Fosfomycin has in vitro activity against a broad range of gram-positive and gram-negative aerobic microorganisms, associated with uncomplicated urinary tract infections. Fosfomycin Trometamol is a phosphonic acid derivative. It is a synthetic, broad spectrum, bactericidal antibiotic for oral administration. The bactericidal action of Fosfomycin is due to its inactivation of the enzyme enolpyruvyl transferase, thereby irreversibly blocking the condensation of uridine diphosphate N-acetylglucosamine with p-enolpyruvate, one of the first steps in bacterial cell wall synthesis.

Dosage & Administration

The recommended dosage for women 18 years of age and older for acute cystitis is one sachet of Fosfomycin with or without food. This medicine should not used in children.

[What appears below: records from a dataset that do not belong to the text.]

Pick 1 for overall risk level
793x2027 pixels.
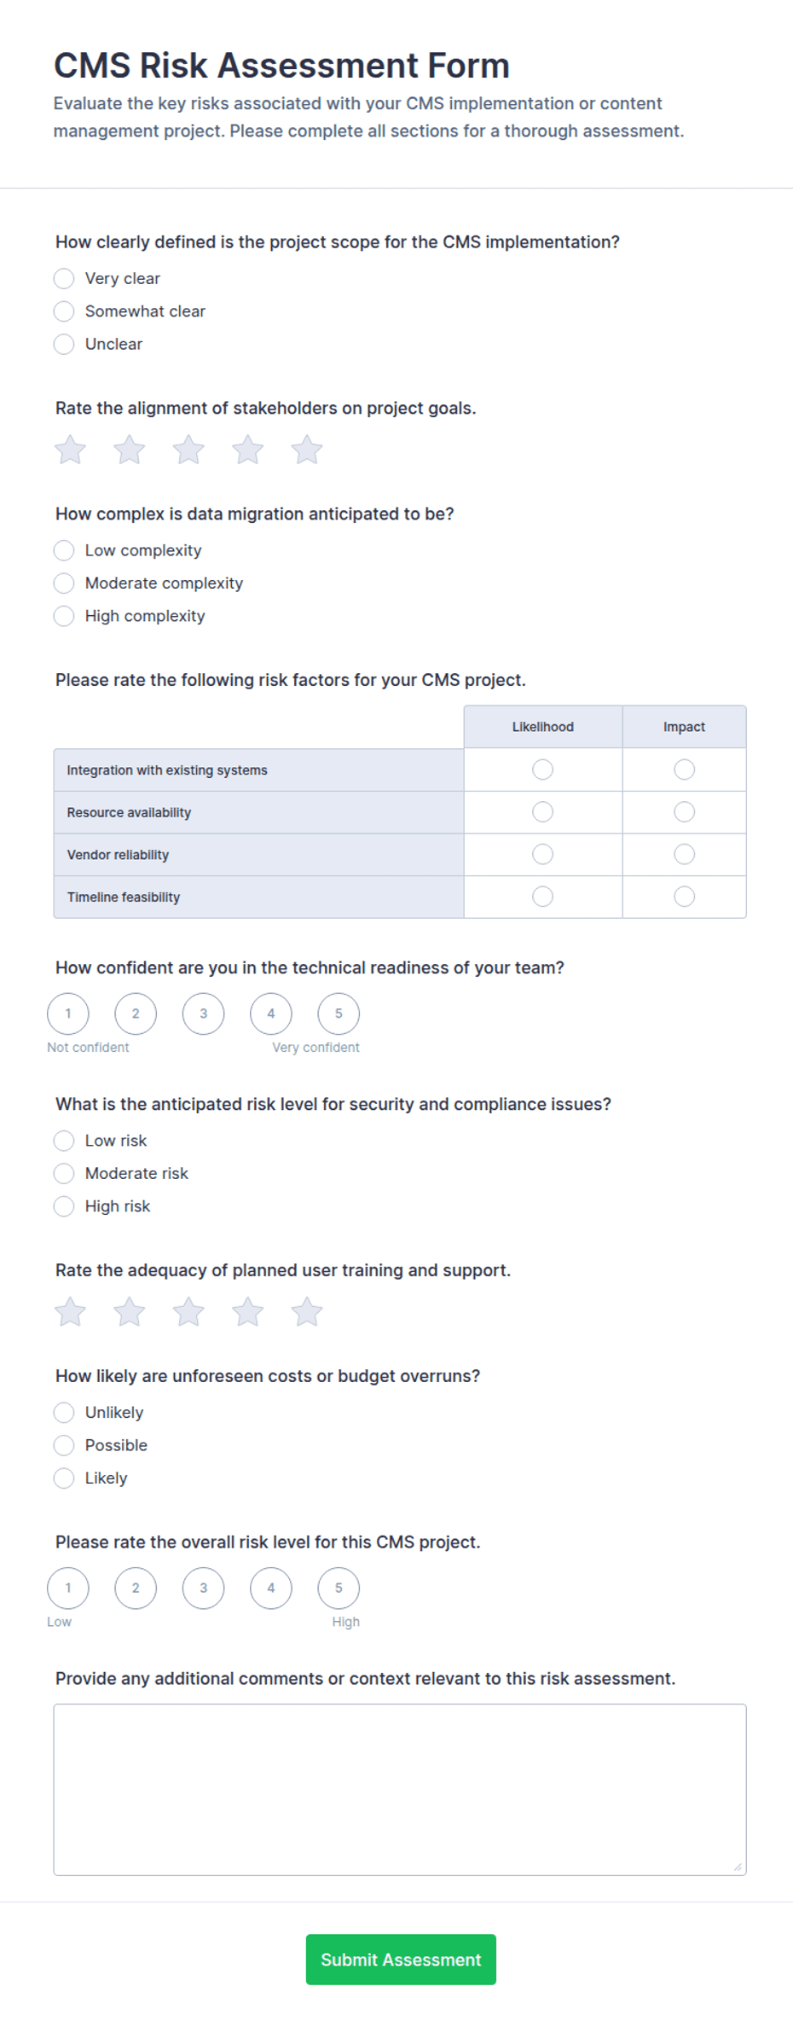click(x=68, y=1588)
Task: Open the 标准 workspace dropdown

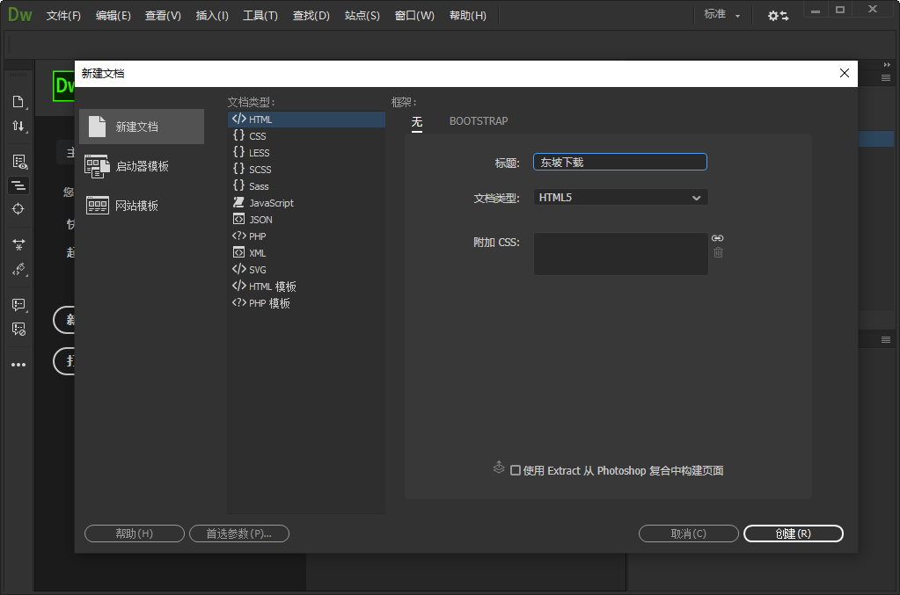Action: (x=722, y=16)
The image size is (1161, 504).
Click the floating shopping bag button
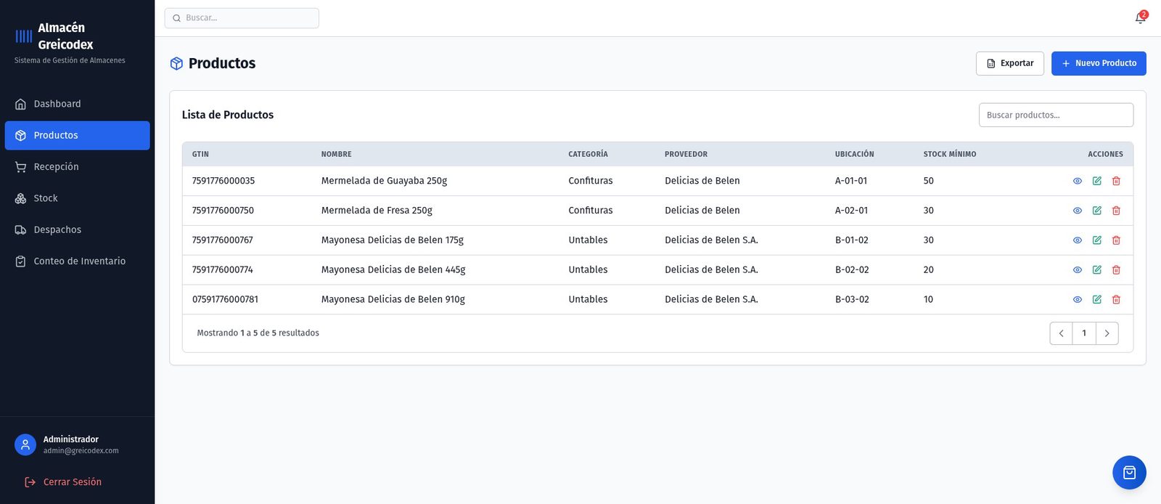[1129, 473]
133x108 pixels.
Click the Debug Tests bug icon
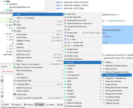tap(15, 67)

Preparation: At first pour the 100 ml purified water in a glass. Then add full contents of one Fosfomycin sachet into purified water and stir to dissolve completely. Drink full mixture immediately after preparation.

Interaction

When Utifos is coadministered with metoclopramide, which increases gastrointestinal motility, lowers the serum concentration and urinary excretion of fosfomycin. Other drugs that increase gastrointestinal motility may produce similar effects.

Contraindications

Fosfomycin is contraindicated in patients with known hypersensitivity to the drug and patients with severe renal insufficiency and patients undergoing haemodialysis.

Side Effects

In clinical trials, the most frequently reported adverse events occurring in >1% of the study population regardless of drug relationship were: diarrhea 10.4%, headache 10.3%, vaginitis 7.6%, nausea 5.2%, rhinitis 4.5%, back pain 3.0%, dysmenorrhea 2.6%, pharyngitis 2.5%, dizziness 2.3%, abdominal pain 2.2%, pain 2.2%, dyspepsia 1.8%, asthenia 1.7%, and rash 1.4%.The following adverse events occurred in clinical trials at a rate of less than 1%, regardless of drug relationship: abnormal stools, anorexia, constipation, dry mouth, dysuria, ear disorder, fever, flatulence, flu syndrome, hematuria, infection, insomnia, lymphadenopathy, menstrual disorder, migraine, myalgia, nervousness, paresthesia, pruritus, SGPT increased, skin disorder, somnolence, and vomiting.

Pregnancy & Lactation

Fosfomycin is pregnancy category B. This drug should not be used during pregnancy unless the benefit outweighs the risk. A decision should be made to discontinue breastfeeding or to not administer the drug, taking into account the importance of the drug to the mother.

Precautions & Warnings

Clostridium difficile associated diarrhea (CDAD) has been reported with use of nearly all antibacterial agents, including Utifos. Treatment with antibacterial agents alters the normal flora of the colon leading to overgrowth of C. difficile. Do not use more than one single dose of Utifos to treat a single episode of acute cystitis. Repeated daily doses of Utifos did not improve the clinical success or microbiological eradication rates compared to single dose therapy, but did increase the incidence of adverse events.

Overdose Effects

When Utifos is coadministered with metoclopramide, which increases gastrointestinal motility, lowers the serum concentration and urinary excretion of fosfomycin. Other drugs that increase gastrointestinal motility may produce similar effects.

Therapeutic Class

Intracellular antibiotic

Storage Conditions

Keep out of reach of children. Store in a dry place, below 25°C temperature and protected from light.